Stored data
* * * * * * *
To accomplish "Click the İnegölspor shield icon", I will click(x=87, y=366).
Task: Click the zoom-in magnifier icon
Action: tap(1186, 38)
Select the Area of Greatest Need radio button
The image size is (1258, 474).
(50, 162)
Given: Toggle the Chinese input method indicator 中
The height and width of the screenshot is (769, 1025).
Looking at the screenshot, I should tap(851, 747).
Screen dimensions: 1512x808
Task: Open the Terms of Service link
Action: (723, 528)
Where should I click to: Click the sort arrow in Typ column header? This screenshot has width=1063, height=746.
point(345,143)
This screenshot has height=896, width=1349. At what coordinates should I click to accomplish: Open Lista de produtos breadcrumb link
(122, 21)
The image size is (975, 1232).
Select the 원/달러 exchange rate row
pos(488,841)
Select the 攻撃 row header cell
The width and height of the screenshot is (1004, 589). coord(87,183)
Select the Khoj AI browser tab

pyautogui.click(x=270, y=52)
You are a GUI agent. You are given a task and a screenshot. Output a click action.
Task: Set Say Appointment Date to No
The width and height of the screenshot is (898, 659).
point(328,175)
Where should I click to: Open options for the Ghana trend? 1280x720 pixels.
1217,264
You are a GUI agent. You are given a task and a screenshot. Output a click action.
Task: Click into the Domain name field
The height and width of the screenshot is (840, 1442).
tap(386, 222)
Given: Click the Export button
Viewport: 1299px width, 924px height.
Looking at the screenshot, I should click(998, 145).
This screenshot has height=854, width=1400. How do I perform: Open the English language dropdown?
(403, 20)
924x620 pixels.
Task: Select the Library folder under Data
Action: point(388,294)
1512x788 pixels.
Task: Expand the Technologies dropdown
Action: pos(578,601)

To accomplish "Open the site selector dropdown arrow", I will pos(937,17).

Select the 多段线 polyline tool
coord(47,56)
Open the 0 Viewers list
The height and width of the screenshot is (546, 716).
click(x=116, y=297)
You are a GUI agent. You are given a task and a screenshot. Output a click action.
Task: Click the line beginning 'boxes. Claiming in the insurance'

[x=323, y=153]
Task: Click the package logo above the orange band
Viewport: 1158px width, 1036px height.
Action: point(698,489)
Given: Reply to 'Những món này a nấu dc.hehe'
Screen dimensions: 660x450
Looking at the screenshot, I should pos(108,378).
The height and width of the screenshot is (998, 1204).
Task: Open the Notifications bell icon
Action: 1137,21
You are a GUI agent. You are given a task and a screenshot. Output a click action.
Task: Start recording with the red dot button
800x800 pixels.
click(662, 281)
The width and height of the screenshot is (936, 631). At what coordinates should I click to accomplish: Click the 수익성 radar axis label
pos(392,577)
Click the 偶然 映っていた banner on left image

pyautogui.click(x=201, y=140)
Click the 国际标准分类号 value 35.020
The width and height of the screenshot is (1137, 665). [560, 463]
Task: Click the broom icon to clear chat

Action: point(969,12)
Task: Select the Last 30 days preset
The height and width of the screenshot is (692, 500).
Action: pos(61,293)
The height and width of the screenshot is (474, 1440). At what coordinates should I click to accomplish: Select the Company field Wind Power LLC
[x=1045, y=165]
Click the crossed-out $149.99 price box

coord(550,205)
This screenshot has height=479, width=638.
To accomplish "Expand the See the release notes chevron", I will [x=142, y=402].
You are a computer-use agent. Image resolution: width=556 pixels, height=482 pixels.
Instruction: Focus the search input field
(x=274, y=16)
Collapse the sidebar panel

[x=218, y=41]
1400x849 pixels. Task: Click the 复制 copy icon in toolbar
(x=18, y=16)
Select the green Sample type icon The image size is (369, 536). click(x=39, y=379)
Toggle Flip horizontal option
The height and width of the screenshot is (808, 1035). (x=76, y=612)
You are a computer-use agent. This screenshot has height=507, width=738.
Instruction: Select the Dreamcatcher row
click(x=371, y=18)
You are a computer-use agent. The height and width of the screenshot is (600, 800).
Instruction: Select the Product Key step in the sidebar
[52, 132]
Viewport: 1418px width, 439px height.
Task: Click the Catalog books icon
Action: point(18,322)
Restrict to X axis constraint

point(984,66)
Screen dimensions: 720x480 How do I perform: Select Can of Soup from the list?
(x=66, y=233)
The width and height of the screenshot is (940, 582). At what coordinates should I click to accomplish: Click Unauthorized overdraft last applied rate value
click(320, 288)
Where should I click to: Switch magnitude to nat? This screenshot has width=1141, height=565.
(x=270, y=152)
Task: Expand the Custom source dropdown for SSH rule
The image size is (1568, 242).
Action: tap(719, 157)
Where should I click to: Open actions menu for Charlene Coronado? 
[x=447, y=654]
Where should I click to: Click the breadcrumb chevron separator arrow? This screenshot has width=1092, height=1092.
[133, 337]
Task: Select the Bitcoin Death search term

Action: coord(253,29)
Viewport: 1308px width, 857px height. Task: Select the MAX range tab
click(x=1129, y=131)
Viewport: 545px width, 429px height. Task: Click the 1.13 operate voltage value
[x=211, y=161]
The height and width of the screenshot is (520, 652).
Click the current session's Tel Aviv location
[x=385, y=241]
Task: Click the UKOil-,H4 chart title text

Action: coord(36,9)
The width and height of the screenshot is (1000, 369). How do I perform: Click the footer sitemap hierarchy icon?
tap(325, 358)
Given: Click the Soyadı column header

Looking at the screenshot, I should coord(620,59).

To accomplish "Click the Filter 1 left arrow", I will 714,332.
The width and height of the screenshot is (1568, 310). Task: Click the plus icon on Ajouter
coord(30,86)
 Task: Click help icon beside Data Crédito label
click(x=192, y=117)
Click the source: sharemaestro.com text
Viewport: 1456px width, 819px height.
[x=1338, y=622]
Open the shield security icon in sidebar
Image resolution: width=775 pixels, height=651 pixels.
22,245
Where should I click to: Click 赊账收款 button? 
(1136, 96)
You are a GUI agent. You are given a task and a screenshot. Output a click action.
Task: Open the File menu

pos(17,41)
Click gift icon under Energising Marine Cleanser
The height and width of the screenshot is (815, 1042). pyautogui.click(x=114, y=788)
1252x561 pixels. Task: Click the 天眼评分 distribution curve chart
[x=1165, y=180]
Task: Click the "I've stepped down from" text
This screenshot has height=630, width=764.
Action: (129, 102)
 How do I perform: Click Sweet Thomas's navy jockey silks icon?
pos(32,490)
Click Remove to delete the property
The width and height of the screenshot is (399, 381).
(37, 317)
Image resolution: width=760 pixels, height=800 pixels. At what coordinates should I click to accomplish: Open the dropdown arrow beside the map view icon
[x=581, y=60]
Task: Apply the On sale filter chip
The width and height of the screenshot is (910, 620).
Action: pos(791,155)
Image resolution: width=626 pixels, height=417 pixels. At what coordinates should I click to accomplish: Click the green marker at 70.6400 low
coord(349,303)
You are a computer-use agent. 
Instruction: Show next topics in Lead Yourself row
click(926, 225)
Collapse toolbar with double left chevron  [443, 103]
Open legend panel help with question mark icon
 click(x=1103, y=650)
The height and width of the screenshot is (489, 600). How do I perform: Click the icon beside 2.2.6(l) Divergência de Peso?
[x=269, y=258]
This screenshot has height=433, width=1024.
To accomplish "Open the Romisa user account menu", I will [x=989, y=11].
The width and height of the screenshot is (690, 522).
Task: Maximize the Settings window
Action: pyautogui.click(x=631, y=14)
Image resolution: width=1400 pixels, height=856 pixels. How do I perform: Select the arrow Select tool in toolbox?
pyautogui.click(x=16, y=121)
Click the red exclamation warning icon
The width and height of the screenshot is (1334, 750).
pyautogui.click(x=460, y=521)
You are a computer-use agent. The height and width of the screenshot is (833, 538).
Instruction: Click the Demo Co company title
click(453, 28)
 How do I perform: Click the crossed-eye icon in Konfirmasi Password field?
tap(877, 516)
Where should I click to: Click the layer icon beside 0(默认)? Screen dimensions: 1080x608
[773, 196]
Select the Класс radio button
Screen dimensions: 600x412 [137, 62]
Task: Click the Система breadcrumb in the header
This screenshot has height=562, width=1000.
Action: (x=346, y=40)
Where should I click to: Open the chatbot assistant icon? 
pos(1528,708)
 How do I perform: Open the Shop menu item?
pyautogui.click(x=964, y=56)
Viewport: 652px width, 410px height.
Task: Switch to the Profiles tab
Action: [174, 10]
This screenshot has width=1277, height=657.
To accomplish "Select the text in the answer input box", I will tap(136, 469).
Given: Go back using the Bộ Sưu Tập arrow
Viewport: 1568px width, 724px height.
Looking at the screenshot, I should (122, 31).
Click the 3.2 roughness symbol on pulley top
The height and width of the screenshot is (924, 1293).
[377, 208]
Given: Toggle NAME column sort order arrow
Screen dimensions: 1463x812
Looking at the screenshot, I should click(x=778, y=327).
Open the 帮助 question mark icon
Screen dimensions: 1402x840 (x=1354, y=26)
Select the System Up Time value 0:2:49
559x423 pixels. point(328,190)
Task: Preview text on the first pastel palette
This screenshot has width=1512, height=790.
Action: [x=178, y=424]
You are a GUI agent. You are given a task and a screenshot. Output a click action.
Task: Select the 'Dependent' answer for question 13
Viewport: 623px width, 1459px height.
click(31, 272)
* * * * * * *
* [Exercise brief]:
One stretch of the lines above is wanted, from the line that contains "The height and width of the screenshot is (474, 1440)." through the line that contains "You are a computer-use agent. Image". Output it exactly.

* [Response]:
The height and width of the screenshot is (474, 1440). At what coordinates should I click to accomplish: Select the Company field Wind Power LLC
[x=1045, y=165]
Click the crossed-out $149.99 price box

coord(550,205)
This screenshot has height=479, width=638.
To accomplish "Expand the See the release notes chevron", I will [x=142, y=402].
You are a computer-use agent. Image resolution: width=556 pixels, height=482 pixels.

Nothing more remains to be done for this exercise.